For clarity, only the model incorporating both the “sex*add” and “sex*dom” terms is shown in red, although additional models incorporating the terms separately were also computed.
Table 2  cQTLs for Gonadal Fat Mass Results from the various regression models used to determine linkage for the Chromosome 5 cQTL are depicted in Figure 1B. Analysis of all animals with and without sex as a covariate failed to demonstrate evidence of linkage on Chromosome 5. When females were analyzed alone, a suggestive LOD score of 3.7 was realized (p = 2 × 10−4); males analyzed alone did not demonstrate evidence for linkage. However, using all 334 animals and adding the interaction terms to the QTL model significantly improved sensitivity, and a cQTL with a maximum LOD of 7.56 (p = 1.7 × 10−6) was realized.

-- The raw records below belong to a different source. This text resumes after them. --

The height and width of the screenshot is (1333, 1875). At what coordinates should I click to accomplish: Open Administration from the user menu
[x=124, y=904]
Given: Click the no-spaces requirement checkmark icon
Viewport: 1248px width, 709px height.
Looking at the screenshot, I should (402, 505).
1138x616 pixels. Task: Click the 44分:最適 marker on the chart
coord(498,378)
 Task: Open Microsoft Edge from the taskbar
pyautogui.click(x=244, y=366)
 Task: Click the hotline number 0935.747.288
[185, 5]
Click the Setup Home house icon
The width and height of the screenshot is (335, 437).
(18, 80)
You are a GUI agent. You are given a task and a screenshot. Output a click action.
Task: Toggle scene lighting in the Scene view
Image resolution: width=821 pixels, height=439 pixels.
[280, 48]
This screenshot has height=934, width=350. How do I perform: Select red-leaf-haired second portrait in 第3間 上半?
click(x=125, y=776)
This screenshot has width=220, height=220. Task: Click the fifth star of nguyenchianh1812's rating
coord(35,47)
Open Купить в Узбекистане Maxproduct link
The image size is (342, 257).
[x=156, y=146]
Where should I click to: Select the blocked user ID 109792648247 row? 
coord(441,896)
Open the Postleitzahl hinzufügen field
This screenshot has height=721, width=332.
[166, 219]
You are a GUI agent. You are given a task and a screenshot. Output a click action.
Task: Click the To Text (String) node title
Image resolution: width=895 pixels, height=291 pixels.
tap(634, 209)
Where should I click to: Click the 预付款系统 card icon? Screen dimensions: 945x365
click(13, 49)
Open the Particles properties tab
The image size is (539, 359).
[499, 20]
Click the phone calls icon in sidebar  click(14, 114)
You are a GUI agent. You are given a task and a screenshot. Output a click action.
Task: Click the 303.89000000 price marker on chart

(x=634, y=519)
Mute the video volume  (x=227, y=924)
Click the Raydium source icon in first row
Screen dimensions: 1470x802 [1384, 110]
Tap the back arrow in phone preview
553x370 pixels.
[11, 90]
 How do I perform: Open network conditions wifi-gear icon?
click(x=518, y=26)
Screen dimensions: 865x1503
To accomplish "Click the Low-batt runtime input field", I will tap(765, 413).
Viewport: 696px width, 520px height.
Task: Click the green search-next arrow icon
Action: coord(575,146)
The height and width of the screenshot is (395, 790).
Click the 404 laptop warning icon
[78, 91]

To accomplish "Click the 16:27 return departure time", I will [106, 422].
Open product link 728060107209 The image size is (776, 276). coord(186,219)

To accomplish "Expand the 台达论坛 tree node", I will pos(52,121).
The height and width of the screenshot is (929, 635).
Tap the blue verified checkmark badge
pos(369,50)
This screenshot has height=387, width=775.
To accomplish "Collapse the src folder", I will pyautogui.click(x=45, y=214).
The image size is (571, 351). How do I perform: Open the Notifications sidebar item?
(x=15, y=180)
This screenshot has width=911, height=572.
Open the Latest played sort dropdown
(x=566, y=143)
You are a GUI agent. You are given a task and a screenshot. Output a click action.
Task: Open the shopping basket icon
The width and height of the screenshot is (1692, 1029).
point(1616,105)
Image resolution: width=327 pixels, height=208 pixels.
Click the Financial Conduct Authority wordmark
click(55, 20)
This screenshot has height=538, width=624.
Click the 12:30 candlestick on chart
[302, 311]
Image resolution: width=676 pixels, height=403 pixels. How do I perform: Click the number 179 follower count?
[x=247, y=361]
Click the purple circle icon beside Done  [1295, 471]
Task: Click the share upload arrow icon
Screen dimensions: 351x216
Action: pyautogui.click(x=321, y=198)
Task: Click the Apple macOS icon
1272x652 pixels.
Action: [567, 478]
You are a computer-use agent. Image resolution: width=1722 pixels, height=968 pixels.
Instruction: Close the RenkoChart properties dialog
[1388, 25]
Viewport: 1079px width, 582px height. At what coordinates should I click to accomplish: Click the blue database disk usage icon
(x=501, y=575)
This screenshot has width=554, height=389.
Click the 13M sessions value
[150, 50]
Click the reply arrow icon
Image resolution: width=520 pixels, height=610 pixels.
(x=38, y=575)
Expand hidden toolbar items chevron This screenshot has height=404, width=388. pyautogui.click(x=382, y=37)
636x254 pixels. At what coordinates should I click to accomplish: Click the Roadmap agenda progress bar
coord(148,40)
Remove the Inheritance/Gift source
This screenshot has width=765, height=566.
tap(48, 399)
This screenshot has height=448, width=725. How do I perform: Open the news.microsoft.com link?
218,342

Given the improved detection of four of the five cQTLs when sex-additive and sex-dominant interaction terms were considered, we hypothesized that the main genotype effect of these cQTLs on the gonadal fat mass trait would differ between the sexes (Figure 2). Indeed, cQTLs located on Chromosomes 1, 3, and 5 showed opposing effects on fat mass, or sex antagonism. The effect of the cQTL on Chromosome 11 was in the same direction in both males and females, but was sex-biased toward a larger effect in females (R 2 = 0.091 in females versus R 2 = 0.046 in males), confirming the minimal sex specificity of this cQTL. The cQTL on Chromosome 19 showed a sex-specific effect in females, with no effect in males.
Figure 2  Effect of Genotype on Fat Mass
Homozygous B6 (BB), C3H (CC), or heterozygous (BC) genotype at all five QTL positions, separated by sex, are shown. The underlying genotypic effects of the QTLs on fat mass differ between the sexes. Coefficients of determination (R 2) are shown along with associated ANOVAs *p < 0.05, **p < 0.01, ***p < 0.001. Overall, all five cQTLs for gonadal fat mass were biased toward a larger effect in females. Assuming purely additive effects of each genotype, these cQTLs account for approximately 42% of the variation in female F2 mice and 13% in males, consistent with the narrow sense heritability estimates for this trait and again demonstrating significant differences in the regulation and heritability of the gonadal fat trait between the sexes.